Saturday, March 3, 2012

ride to boston (lyn)

Get up early to make the 8:30 Bolt Bus up to Boston.  Though I had meant to pack light, my small suitcase and large tote do not reflect this plan.  I always take enough reading material in case we get stranded for a few days.  I bring few clothes, but the other stuff (DVD’s, books, magazines, water, thermos of coffee, three ice packs for the lobster meat I hope to bring home, an extra coat because the weather is supposed to be cold one day and warm the next, computer and charger, Kindle and charger, iPhone and charger) adds a lot of weight.

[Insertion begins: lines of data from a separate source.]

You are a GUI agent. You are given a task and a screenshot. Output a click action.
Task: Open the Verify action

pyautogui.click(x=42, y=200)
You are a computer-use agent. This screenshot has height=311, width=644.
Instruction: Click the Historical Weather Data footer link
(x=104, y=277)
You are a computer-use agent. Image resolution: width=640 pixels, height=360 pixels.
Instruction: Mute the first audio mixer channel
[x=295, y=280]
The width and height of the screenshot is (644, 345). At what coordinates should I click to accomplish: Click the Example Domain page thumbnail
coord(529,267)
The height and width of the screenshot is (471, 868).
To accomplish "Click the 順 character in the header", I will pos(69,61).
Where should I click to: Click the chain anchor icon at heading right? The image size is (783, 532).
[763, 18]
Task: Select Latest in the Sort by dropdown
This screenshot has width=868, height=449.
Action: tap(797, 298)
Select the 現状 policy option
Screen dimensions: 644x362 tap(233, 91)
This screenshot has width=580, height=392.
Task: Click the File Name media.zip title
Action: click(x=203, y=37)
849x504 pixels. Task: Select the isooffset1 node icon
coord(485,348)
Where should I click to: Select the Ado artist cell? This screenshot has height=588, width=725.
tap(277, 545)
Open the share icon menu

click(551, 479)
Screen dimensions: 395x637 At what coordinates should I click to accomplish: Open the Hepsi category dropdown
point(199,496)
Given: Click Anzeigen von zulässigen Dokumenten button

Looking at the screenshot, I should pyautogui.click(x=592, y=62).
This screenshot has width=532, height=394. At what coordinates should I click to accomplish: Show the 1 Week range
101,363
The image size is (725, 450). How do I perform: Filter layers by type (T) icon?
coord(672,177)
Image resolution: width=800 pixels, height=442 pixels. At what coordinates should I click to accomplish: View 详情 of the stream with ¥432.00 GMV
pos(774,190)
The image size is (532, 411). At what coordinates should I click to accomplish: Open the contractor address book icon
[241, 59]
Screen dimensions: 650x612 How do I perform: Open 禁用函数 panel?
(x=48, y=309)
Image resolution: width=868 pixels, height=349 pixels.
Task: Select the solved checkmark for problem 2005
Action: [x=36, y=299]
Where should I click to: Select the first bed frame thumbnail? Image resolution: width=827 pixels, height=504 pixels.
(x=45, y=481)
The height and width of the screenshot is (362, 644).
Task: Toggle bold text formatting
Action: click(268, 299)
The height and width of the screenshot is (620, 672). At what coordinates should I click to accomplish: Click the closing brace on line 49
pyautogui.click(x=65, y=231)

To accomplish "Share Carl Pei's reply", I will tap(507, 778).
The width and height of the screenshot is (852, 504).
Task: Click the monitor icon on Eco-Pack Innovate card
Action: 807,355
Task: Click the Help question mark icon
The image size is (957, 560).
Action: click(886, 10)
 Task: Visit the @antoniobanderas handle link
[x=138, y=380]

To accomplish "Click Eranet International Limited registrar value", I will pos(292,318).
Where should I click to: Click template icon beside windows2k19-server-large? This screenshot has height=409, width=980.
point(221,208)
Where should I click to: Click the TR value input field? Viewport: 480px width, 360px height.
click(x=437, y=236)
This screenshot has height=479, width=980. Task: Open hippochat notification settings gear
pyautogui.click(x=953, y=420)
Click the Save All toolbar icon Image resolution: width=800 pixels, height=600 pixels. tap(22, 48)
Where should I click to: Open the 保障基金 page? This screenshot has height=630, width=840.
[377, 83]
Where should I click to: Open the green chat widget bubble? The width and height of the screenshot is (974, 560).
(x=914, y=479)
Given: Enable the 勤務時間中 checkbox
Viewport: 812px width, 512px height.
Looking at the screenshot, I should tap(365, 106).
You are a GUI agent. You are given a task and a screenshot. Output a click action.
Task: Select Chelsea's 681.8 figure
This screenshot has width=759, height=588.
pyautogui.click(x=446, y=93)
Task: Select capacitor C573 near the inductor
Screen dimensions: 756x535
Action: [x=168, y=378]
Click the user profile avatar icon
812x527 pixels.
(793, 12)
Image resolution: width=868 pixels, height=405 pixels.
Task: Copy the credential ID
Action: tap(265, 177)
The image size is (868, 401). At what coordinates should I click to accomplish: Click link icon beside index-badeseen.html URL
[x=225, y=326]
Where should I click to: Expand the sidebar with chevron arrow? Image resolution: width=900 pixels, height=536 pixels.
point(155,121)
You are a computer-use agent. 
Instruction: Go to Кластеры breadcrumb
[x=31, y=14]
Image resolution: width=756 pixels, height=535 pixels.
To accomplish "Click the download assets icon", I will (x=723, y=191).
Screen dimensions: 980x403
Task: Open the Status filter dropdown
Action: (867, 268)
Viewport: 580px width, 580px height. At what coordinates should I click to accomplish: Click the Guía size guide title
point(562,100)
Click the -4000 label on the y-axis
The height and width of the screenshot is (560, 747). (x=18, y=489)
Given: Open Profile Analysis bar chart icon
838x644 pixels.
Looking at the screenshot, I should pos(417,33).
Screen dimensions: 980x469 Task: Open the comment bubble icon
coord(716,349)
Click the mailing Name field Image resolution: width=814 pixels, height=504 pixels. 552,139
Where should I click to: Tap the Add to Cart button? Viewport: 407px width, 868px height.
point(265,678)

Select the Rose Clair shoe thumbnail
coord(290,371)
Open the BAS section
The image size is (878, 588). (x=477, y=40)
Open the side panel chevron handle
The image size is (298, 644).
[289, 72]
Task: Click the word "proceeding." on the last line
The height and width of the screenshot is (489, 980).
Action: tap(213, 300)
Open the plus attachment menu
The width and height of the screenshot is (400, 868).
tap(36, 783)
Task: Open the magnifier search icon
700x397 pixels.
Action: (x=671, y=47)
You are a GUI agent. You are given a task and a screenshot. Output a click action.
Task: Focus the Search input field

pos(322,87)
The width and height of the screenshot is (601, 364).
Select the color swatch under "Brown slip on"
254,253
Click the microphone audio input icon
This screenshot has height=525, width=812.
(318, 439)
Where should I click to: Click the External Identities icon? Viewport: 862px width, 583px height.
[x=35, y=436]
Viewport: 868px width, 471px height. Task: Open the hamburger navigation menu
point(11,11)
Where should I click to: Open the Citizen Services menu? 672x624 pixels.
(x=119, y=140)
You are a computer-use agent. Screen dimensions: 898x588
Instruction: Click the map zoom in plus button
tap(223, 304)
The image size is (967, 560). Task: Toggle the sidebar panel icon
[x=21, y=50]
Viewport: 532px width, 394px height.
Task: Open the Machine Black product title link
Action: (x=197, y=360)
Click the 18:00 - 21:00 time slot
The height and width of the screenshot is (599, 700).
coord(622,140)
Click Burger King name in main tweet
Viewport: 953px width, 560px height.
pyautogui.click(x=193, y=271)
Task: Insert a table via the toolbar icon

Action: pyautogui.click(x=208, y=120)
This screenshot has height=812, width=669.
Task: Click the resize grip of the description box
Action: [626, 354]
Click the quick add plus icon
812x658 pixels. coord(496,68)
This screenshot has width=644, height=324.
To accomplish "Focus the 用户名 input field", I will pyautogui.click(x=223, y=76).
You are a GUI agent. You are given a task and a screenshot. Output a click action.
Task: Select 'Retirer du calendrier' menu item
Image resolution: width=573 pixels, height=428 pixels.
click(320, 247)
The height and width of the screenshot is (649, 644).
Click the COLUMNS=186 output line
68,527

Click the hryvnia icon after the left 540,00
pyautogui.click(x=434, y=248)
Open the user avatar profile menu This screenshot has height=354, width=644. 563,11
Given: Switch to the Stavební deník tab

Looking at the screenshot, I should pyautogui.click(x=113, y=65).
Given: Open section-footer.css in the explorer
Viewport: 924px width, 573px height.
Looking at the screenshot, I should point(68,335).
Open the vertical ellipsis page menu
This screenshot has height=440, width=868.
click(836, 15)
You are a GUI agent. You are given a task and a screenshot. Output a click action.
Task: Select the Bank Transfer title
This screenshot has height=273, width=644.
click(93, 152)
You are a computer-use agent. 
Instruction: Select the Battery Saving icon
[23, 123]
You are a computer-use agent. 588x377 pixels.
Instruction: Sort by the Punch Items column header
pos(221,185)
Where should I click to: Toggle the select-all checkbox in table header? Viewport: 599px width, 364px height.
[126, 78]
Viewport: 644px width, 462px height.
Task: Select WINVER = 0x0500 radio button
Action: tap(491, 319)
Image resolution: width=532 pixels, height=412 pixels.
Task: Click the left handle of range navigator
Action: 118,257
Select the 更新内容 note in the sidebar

I leave my home about 7:30 and have a very chatty cab driver.  By the time I exit the cab, I know his entire life story and that of his three children and ex-wife.  I get to the stop so early that I’m able to make the 8 o’clock bus that I didn’t even know existed.

The bus is full except for one empty seat that has a backpack on it.  It is the front seat, so I ask the driver if it’s his.  He responds that it is, so I say, “I’m just going to put it in the overhead bin.”  “Oh no you’re not.  It stays on the seat.” I begin to argue with him and he suggests throwing me off the bus.  I don’t want another Bolt-bus incident so I move to a seat in the back.

I have my coffee, and am looking forward to the chocolate croissant I bought at Agata yesterday.  It’s a foggy morning and quite mystical. 

Soon, the man behind me is sound asleep, snoring so loudly that I hope he doesn’t distract the oh-so-nice driver.  The woman across the aisle is on her cell phone, where she is talking via some bluetooth devise so it looks like she is talking to herself.  Her conversation is loud, personal, and uninteresting.  And someone else has his music cranked up so loud that I can hear an irritating noise but no melody.  But the ride is costing me nothing (I earned enough Bolt Bus credits for a free ride) so I try and ignore the annoying sounds surrounding me.

Finally, we are cruising along.  Time for my croissant.  I search through my overflowing tote.  I take out my computer, my books, my magazines, my phone, my coffee thermos, my water, my Kindle, my papers.  It’s not there.  I am starving, having now been up for about two hours, and it’s a long ride to Boston.

Mercifully, the driver makes a stop at a McDonalds.  I haven’t been to one in many years.  But the 300-calorie egg McMuffin looks awfully good.  I get one and it is.